▶ THE RECORDS
◇ ◇ ◇ ◇
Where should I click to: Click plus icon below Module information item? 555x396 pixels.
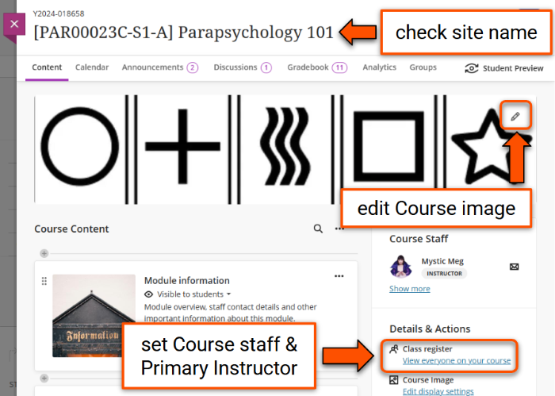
◇ ◇ ◇ ◇
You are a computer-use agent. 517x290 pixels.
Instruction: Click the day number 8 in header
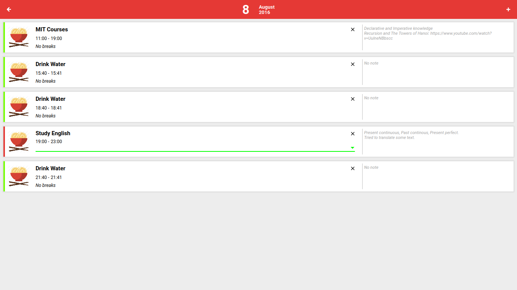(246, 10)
◇ ◇ ◇ ◇
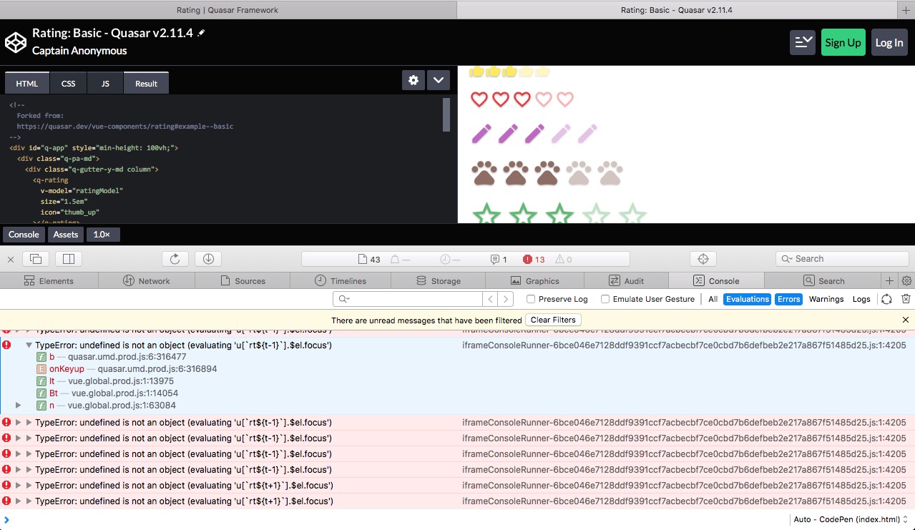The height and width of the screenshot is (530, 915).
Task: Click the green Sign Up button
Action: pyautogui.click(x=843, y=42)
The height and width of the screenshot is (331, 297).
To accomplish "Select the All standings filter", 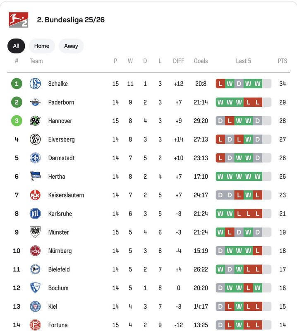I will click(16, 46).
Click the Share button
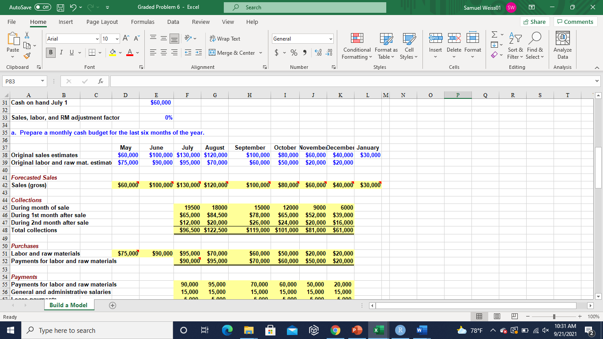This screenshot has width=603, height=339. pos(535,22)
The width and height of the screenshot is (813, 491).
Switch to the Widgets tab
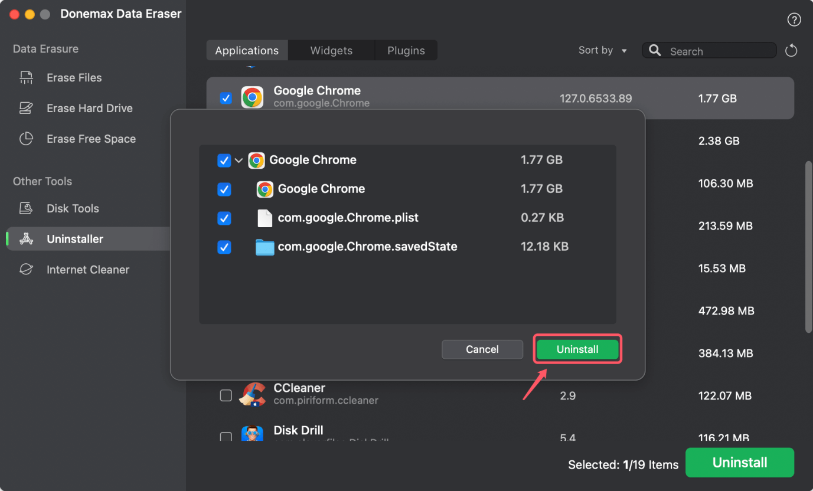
◇ ◇ ◇ ◇
▶ WHAT YOU NEED TO DO
Each line of the entries above that has the word "pixels" is to be copied.

▶ WRITTEN RESPONSE
Where should I click to: Click plus icon below Module information item? 555x396 pixels.
You are a computer-use agent. 517x290 pixels.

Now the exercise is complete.